O limbo previdenciário é a situação em que o trabalhador fica sem cobertura de nenhuma das partes: o INSS encerra o benefício alegando que ele está apto, e a empresa impede o retorno alegando que ele não está. O trabalhador, literalmente, fica no "limbo" — sem renda de lugar nenhum.
Esse conflito entre a avaliação do perito do INSS e a do médico do trabalho da empresa é relativamente comum, especialmente em casos de doenças crônicas, ortopédicas ou de saúde mental.
A jurisprudência trabalhista brasileira já consolidou entendimento sobre o tema: o trabalhador não pode ser penalizado por uma divergência médica da qual ele não tem controle. Quem deve arcar com os custos desse impasse são as partes — empresa ou INSS —, nunca o empregado.
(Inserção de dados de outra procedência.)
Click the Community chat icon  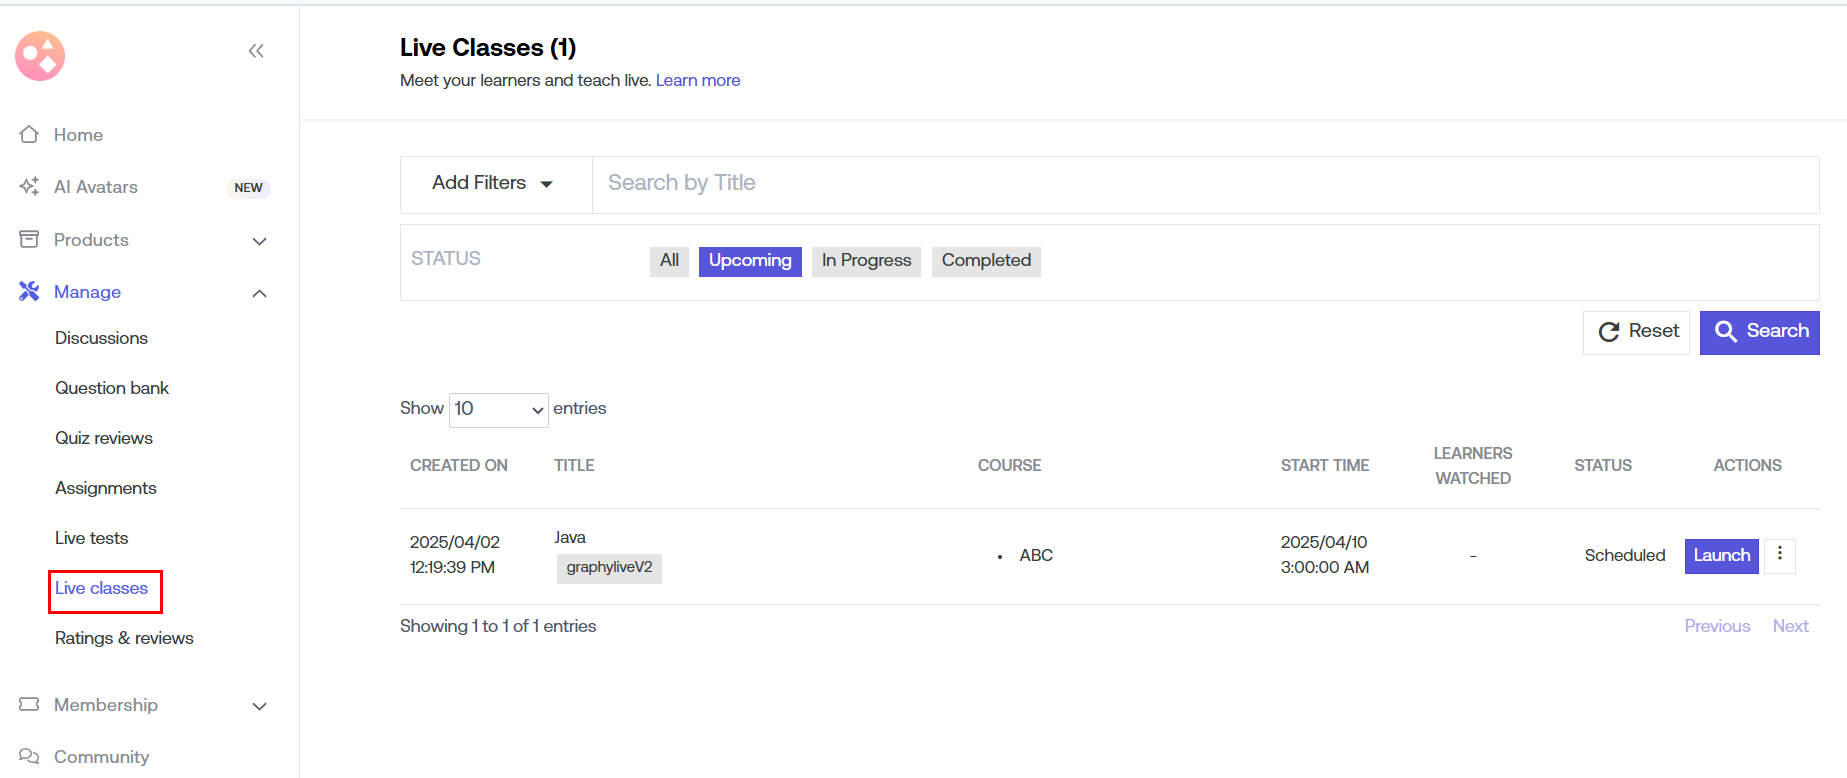[29, 757]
4. Quem deve pagar nesse período?
Essa é uma das questões centrais do limbo previdenciário e a que mais afeta diretamente o trabalhador. A resposta depende de como a situação se configura, mas há uma regra geral consolidada pela Justiça do Trabalho:
Se a empresa impede o retorno ao trabalho, ela é responsável pelo pagamento dos salários durante todo o período em que o trabalhador ficou sem renda. Isso porque o empregado estava à disposição para trabalhar — foi o empregador quem se recusou a recebê-lo.
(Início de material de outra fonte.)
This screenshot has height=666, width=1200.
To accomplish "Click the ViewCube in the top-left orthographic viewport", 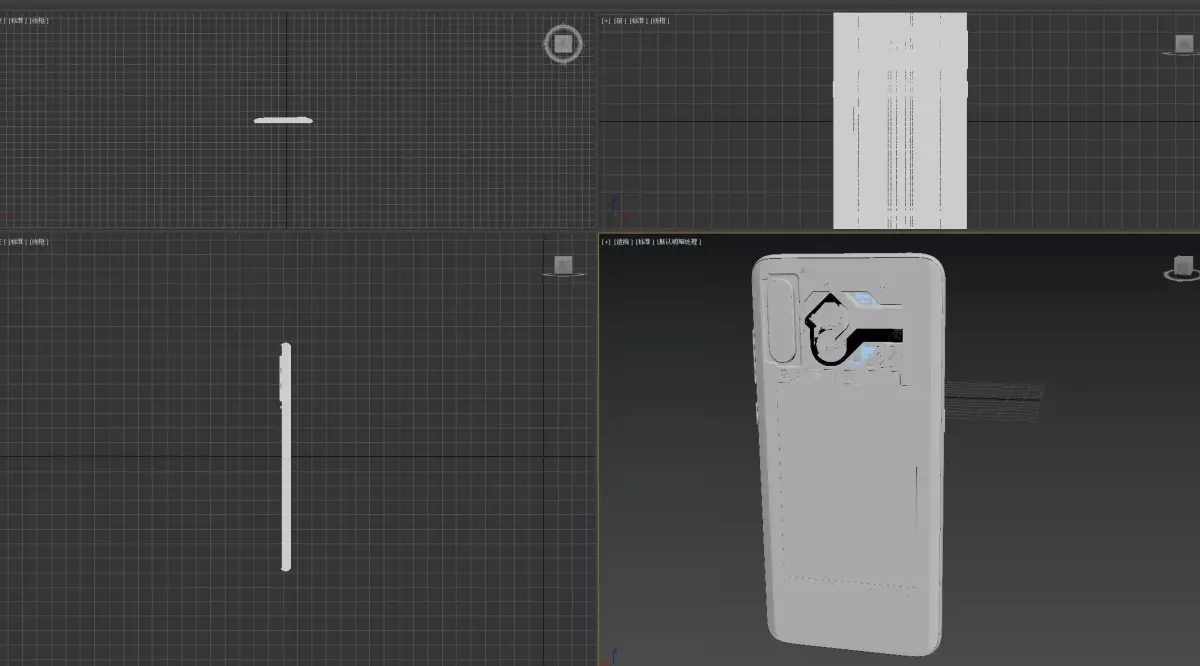I will (562, 44).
O entendimento do Tribunal Superior do Trabalho (TST) é claro: a mora do empregador em aceitar o retorno gera a obrigação de pagar os salários do período, além de possíveis indenizações. Esse entendimento está consolidado em diversas súmulas e decisões reiteradas.
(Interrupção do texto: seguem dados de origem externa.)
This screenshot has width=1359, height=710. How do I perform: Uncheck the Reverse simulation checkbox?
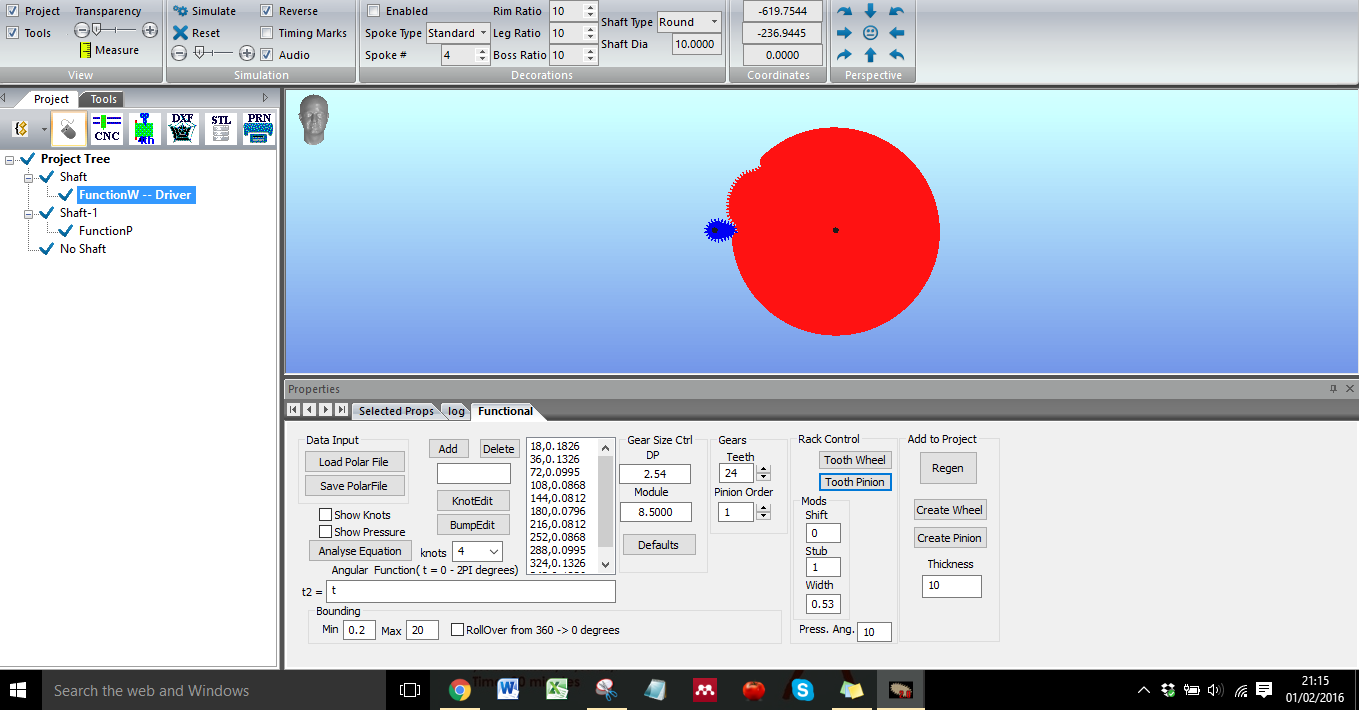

Já em relação ao INSS, caso a alta tenha sido indevida ou o trabalhador ainda apresente incapacidade comprovada, é possível solicitar a revisão da perícia e a reativação do benefício enquanto o processo se resolve.
5. O que fazer se a empresa não deixa voltar?
Diante da negativa da empresa, é fundamental agir com rapidez e organização. Confira os passos essenciais:
- 1
Formalize a tentativa de retorno: compareça pessoalmente ao RH ou envie comunicação escrita (e-mail, carta com AR) informando que está disponível para retornar ao trabalho. Esse registro é essencial para comprovar que a recusa partiu da empresa.
- 2
Guarde todos os documentos médicos: laudos, relatórios, resultados de exames e a própria decisão de alta do INSS devem ser reunidos e preservados. Eles comprovam sua condição e embasam qualquer ação.
- 3
Não assine documentos sem orientação: a empresa pode oferecer rescisão ou outros acordos nesse período. Nunca assine nada sem antes consultar um advogado — você pode perder direitos importantes.
- 4
Avalie a necessidade de nova perícia no INSS: se a alta foi precipitada e você ainda apresenta limitações, é possível solicitar recurso administrativo ou nova perícia para reativar o benefício enquanto a situação trabalhista se resolve.
- 5
Busque orientação jurídica especializada um advogado previdenciário e trabalhista pode avaliar seu caso e definir a estratégia mais eficiente — administrativa, judicial ou ambas.
6. Como resolver essa situação na prática?
Na prática, a resolução do limbo previdenciário pode ocorrer por diferentes caminhos, dependendo das particularidades de cada caso:
Negociação direta com a empresa: em alguns casos, a atuação de um advogado na tratativa extrajudicial já é suficiente para que a empresa reconsidere a posição e reintegre o trabalhador ou formalize uma rescisão com todos os direitos pagos.
Ação trabalhista: quando a negociação não resolve, o caminho é ingressar na Justiça do Trabalho para cobrar os salários do período de limbo, além de eventuais danos morais e outros direitos decorrentes da situação.
Recurso ao INSS: paralelamente, se houver indícios de que a alta foi prematura, é possível recorrer administrativamente ao INSS para questionar a decisão da perícia e buscar a reativação do benefício.
O mais importante é não deixar a situação se prolongar sem nenhuma medida. Quanto mais tempo passa sem uma posição formal, mais difícil fica comprovar os fatos e garantir o pagamento do período em que você ficou sem renda.